Mortgages are affordable – Even though rates have spiked about 1% over the past year or so, at a 4.5% interest rate, 30-year mortgages are still extremely reasonable. This is significant because in many cases, it is actually cheaper on a monthly basis to own a home than rent. In the market you are currently renting in, $350,000 gets you a relatively nice three-bedroom home, with a mortgage payment of approximately $1773.40. Of course, this can be less depending on the down payment. Also, there are taxes and insurance to consider. However, this same house is now commanding $2,700 per month in rent. Even if rates go up a full percentage point next year, the monthly payment at 5.5 is still under $2000.

Reason 2:

Your life, your way – Want to get a new family pet? Go for it! Want to landscape your yard, put in a pool, add on another bedroom, or remodel your kitchen? These are some things that are out of the question in virtually any rental situation and can be as easy as applying for a building permit if you own your own home.  Many of my friends who rent their houses are stuck with kitchens that look like something from a 70s TV show, and their landlords seem to be in no rush to update anything. The freedom to make your home truly your own is one of the best reasons to buy a house. If you’re a dog lover, finding a rental that allows pets can be a nightmare. And if you are a smoker…well, you know…

Reason 3:

Credit – This may seem somewhat unimportant, since most people in a position to buy a house already have very good credit. Regardless, a mortgage will certainly report to the credit bureaus, and a rental company will almost certainly not. There are few items on a credit report that demonstrate financial responsibility and general stability in life better than a long history of on-time mortgage payments.

Reason 4:

Equity – Having equity that can be tapped into if necessary is a big plus for homeowners. Having equity in your home is not only important to help pay emergency expenses, home improvements, or your kid’s college tuition, but simply having the equity available to you makes it much easier to get a loan for almost anything else. If you have, say, $75,000 in home equity, a bank will feel much better loaning you $20,000 to buy a boat than if you were renting an apartment.

Reason 5:

Not an investment, but still much better than renting for your financial health – Some say that a home is not a good investment, at least in the traditional sense of the word.
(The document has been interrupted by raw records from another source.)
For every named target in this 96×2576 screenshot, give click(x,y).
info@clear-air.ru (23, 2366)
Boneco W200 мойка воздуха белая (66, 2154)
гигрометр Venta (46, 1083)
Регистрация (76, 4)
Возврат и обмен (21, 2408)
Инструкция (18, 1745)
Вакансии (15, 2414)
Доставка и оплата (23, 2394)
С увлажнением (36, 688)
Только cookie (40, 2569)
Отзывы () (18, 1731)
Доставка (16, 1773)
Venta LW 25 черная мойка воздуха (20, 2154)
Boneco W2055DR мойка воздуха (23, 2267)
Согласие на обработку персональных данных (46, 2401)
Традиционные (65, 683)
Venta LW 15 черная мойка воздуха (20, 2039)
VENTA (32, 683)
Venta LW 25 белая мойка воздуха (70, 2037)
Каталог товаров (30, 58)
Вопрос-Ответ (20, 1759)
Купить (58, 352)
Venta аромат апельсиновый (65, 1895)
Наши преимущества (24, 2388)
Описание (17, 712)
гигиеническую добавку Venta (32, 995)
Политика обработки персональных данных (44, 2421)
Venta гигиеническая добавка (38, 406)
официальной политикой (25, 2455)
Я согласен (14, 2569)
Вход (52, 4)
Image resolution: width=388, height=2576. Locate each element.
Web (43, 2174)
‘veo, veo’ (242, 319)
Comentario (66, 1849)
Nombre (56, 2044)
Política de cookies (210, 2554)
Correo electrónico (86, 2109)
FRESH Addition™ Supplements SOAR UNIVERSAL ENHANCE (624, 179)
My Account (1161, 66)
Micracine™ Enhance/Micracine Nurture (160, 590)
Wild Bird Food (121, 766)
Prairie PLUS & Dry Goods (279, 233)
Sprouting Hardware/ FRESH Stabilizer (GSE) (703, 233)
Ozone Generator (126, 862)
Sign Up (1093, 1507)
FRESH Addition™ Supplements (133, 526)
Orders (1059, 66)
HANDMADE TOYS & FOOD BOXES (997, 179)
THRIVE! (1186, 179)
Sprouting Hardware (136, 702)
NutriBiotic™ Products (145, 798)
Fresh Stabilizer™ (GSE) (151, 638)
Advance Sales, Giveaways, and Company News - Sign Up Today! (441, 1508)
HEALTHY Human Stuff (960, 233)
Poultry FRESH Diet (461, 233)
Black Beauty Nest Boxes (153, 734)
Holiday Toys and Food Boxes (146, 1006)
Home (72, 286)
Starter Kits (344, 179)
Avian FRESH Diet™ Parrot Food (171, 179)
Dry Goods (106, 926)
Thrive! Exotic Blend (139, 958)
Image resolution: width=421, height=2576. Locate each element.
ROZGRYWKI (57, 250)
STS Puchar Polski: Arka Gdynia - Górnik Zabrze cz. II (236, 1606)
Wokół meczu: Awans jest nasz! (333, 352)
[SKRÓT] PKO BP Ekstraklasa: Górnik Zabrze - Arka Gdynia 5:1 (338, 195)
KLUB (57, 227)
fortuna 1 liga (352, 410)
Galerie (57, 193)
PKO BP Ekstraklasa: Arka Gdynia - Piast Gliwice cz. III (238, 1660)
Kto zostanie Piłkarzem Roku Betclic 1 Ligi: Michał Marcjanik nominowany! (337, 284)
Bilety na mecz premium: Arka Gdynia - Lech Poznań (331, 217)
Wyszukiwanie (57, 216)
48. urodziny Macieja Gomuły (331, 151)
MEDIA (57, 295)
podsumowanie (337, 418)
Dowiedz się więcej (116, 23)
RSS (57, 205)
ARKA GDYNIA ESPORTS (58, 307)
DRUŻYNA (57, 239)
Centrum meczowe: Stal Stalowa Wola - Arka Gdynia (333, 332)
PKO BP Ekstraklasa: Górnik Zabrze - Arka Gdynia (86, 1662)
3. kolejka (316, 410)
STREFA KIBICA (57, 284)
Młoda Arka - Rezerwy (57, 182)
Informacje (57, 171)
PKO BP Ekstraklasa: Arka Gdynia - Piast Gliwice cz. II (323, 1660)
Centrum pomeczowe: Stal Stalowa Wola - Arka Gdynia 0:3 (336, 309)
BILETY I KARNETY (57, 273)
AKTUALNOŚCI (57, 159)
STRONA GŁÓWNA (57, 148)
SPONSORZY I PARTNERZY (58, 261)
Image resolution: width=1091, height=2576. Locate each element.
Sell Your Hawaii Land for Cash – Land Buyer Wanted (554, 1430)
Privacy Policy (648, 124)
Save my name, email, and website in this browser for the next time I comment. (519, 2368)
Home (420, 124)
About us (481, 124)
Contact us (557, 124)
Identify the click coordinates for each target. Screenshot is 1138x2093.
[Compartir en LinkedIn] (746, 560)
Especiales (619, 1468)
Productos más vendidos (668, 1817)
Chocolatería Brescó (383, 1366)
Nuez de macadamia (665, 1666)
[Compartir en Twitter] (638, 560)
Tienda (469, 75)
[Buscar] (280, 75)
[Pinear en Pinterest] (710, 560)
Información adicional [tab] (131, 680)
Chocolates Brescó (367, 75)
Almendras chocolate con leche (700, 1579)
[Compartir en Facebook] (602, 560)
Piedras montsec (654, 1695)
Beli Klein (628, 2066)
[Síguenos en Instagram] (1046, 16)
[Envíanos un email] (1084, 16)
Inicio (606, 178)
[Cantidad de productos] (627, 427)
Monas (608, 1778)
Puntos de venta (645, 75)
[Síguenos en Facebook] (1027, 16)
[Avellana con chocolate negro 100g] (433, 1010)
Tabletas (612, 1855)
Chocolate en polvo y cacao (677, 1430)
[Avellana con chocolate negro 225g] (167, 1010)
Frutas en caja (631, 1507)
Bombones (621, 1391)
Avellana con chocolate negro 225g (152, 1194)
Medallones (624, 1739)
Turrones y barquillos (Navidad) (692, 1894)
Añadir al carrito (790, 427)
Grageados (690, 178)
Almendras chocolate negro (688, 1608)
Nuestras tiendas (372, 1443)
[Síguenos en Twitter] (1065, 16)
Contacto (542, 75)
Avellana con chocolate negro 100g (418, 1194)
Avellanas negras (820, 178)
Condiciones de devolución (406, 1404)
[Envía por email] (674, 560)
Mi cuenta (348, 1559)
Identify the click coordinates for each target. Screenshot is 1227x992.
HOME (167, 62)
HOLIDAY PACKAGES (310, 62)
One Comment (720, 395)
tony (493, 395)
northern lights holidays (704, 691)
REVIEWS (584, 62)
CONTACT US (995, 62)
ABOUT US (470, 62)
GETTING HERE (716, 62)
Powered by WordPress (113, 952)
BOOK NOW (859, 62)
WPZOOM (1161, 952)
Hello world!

However, it is still exponentially better for your long-term financial health than being a lifelong renter.  Let’s say you buy a $200,000 house, and you put $40,000 down. This would make your mortgage payment $810.70 for 30 years at a 4.5% interest rate. (5% down or $10,000 gives you a mortgage payment of $962.70). Of course, you have real estate taxes and insurance, but with the average $200,000 home renting for $1700 per month, at the end of the 30 years, at least you own the home free and clear, and hopefully it’s appreciated significantly in value. If you pay the same amount in rent, after 30 years, you’ll have paid a total of $291,852 in housing payments. This is also a glorified scenario, as rental rates usually rise over time, making your actual total even more. At the end of 30 years, you’ll have absolutely nothing to show for all of the money you spent.

So, while owning your home only provides 3%-5% annual returns on a long-term basis, this is still far better than paying out hundreds of thousands of dollars and not building any equity whatsoever.